Alle Versicherten mit Pflegegrad 1-5 erhalten folgenden Pauschal-Leistungen von der Pflegekasse:
- Entlastungsbetrag: 125 Euro pro Monat (für die Erstattung von zusätzlichen Betreuungs- und Entlastungsleistungen)
- Zuschüsse zum Hausnotruf: einmalig 10,49 Euro für die Installation und monatlich 23 Euro für den Betrieb
- Pflegehilfsmittel zum Verbrauch: bis zu 40 Euro pro Monat
- Zuschüsse zur Wohnraumanpassung: bis zu 4.000 Euro einmalig für jede Gesamtmaßnahme der Barrierereduzierung in der Häuslichkeit wie z. B. die Installation eines Treppenlifts oder Badumbau
- Wohngruppenförderung: einmalig 2.500 bis 10.000 Euro Gründungszuschuss (für max. 4 Personen pro Senioren-WG) sowie monatlich 214 Euro Organisationszuschuss
Pflegegrad 1: Versicherte mit anerkanntem PG 1 haben keinen Anspruch auf Geldleistungen.

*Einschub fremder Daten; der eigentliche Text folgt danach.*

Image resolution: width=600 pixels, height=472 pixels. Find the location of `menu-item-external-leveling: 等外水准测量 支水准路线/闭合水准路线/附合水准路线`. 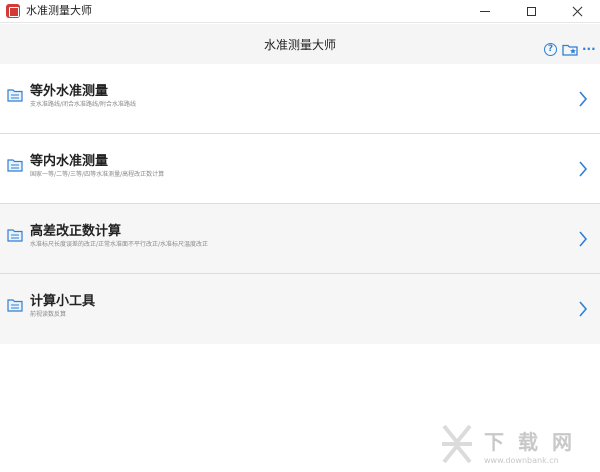

menu-item-external-leveling: 等外水准测量 支水准路线/闭合水准路线/附合水准路线 is located at coordinates (300, 99).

Pflegegrad 2-5: Versicherte mit anerkanntem PG 2-5 haben einen Anspruch auf Pflegegeld sowie auf Pflegesachleistungen, Zuschüsse zur Tages- und Nachtpflege, Kurzzeit-, Verhinderungs- und zur vollstationären Pflege.

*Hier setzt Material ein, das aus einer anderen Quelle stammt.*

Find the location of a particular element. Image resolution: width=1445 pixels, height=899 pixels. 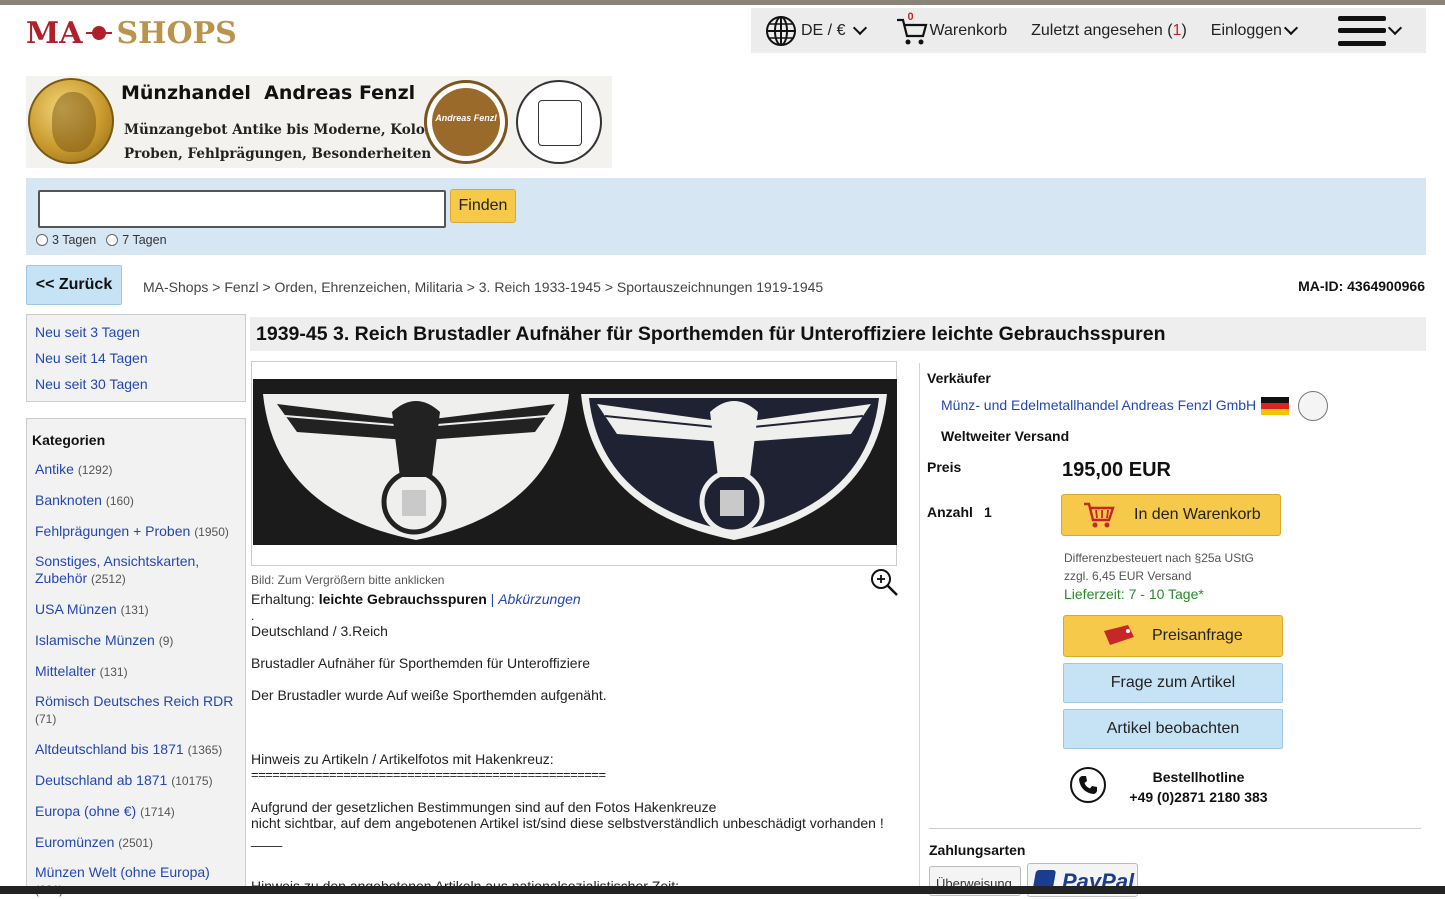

Je nach Versorgungsform und Pflegegrad des Versicherten ergeben sich unterschiedlich hohe Geldleistungen. Das Pflegegeld beträgt monatlich bei PG 2 316 Euro, bei PG 3 545 Euro, bei PG 4 728 Euro und bei PG 5 901 Euro. Pflegesachleistungen und Zuschüsse zur Tages- und Nachtpflege gibt es monatlich jeweils im Umfang von 689 Euro bei PG 2, 1.298 Euro bei PG 3, 1.612 Euro bei PG 4 und 1.995 Euro bei PG 5. Die jährlichen Zuschüsse zur Kurzzeit- und Verhinderungspflege betragen für PG 1-5 jeweils 1.612 Euro. Im Falle einer vollstationären Pflege erhalten Versicherte monatlich 770 Euro bei PG 2, 1.262 Euro bei PG 3, 1.775 Euro bei PG 4 und 2.005 Euro bei PG 5.